Despite the previous post trying to dispel the sheer hype of the iPhone, I still not only have people wanting to use these things, but they can’t seem to work out how to make the carrier changes necessary to save money with them using the superguide. As such, let’s help out with this situation by walking through the entire process.


Before we start, as for iPhones in general… if you’re thinking about (re)investing in one for whatever reason, read this first. If you still insist on or can justify using one of the most expensive and least frugal smartphones on the market instead of saving some money or selling the thing, let’s get you started down this primrose path leading to your cheaper walled garden.

AT&T iPhone 3G/3GS/4/4S models

Courtesy of Yutaka Tsutano, Licensed under CC BY 2.0.
Courtesy of Yutaka Tsutano, Licensed under CC BY 2.0.
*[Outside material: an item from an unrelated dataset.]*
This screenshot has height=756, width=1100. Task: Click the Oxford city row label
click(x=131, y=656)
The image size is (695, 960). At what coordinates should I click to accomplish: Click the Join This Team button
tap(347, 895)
If your AT&T iPhone 3G/3GS/4/4S has not been carrier unlocked (easy to find out – if you put in any SIM card other than an AT&T one and there’s no Settings > General > Network > Cellular Data Network setting or you receive an error message, it’s carrier locked), you’ll need to do that. Fortunately, it’s relatively cheap and easy to unlock if need be. AT&T will carrier unlock for free on request with active customers if the phone is over two years old or the ETF has been paid, but the unlocking service is also available through Ebay for around $4-5. If you do pay someone through Ebay, use common sense when selecting someone offering the service, and keep in mind that this is still very legal to do just so long as the phone in question was clearly purchased before the end of January 2013 due to changes in DMCA law. These phones may have data speed issues on T-Mobile MVNOs in most markets due to lack of AWS 1700/2100MHz band support, but more on that under Carrier Options.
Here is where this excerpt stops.